When you reach the line that contains "Given: Open the 执行(E) execute menu" below, transcribe it and each line after it word for word to the end of the records, omitting pictures.
┌─ Material shown
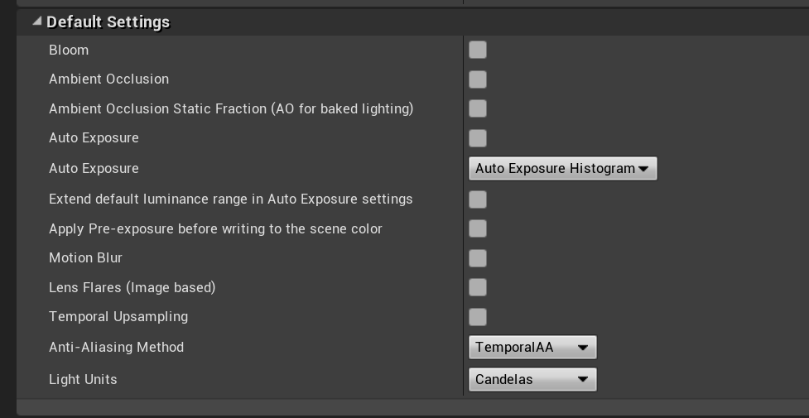
Task: Select the Lens Flares (Image based) label
Action: [x=132, y=287]
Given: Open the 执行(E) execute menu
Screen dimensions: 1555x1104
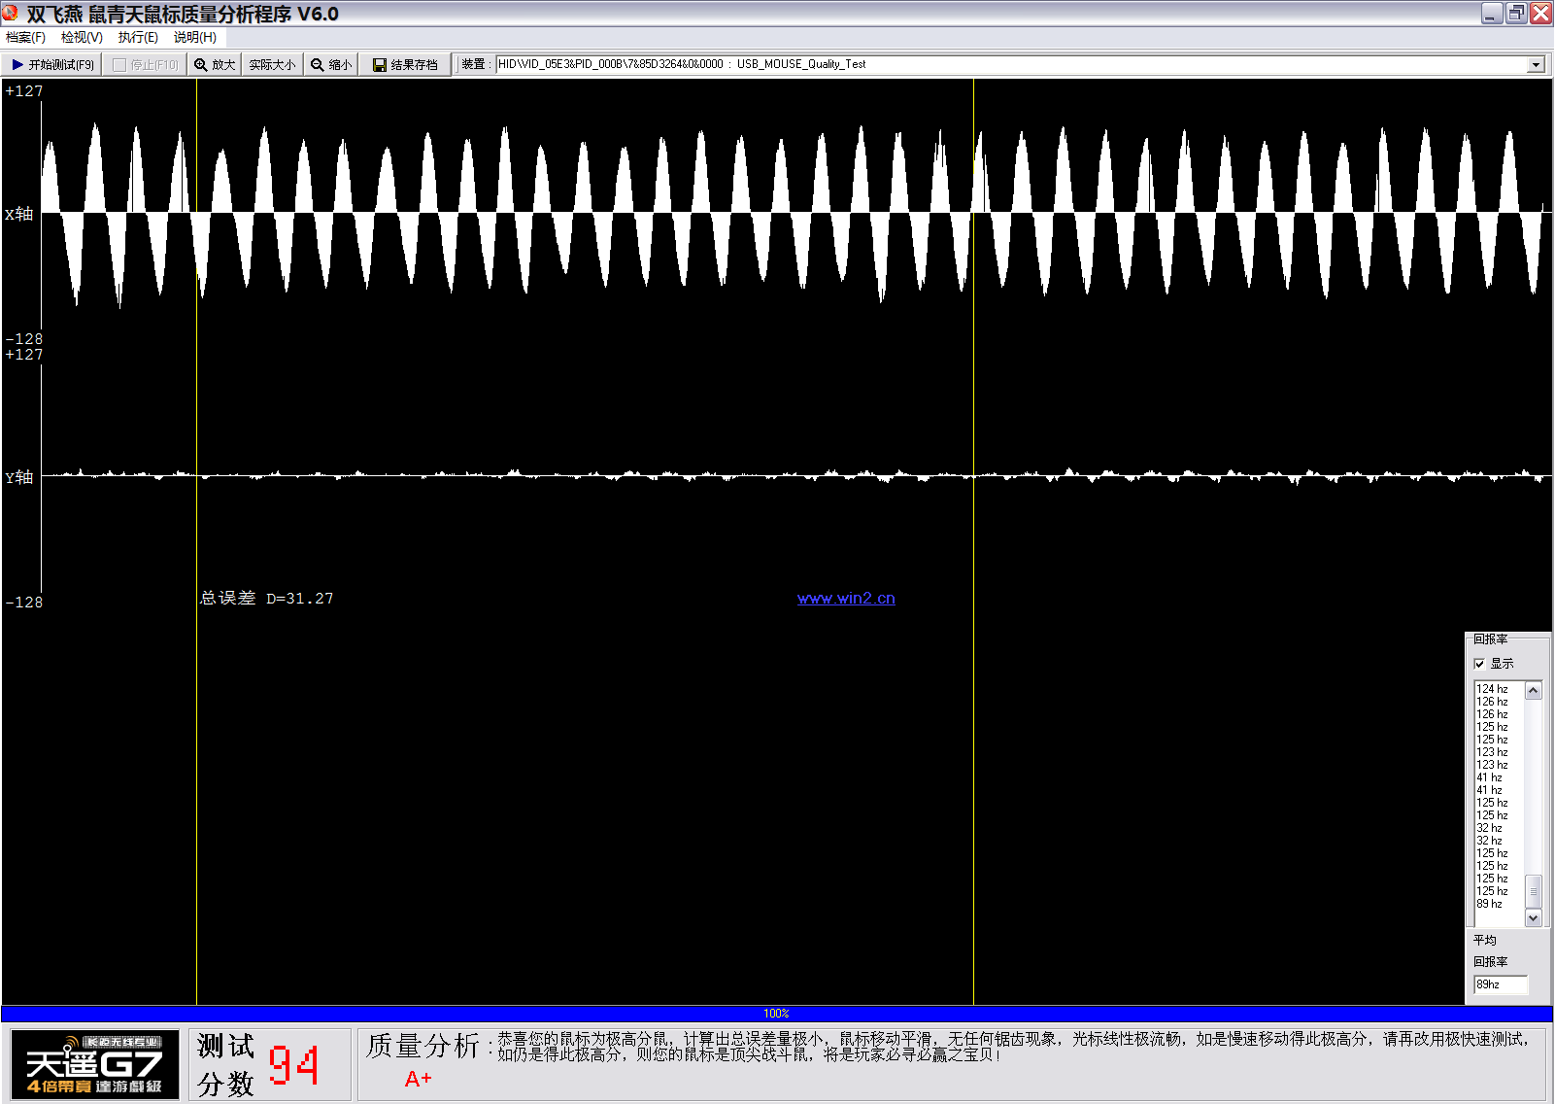Looking at the screenshot, I should (x=138, y=38).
└─
* [Exercise result]:
Given: Open the 执行(E) execute menu
Screen dimensions: 1555x1104
Looking at the screenshot, I should (x=138, y=38).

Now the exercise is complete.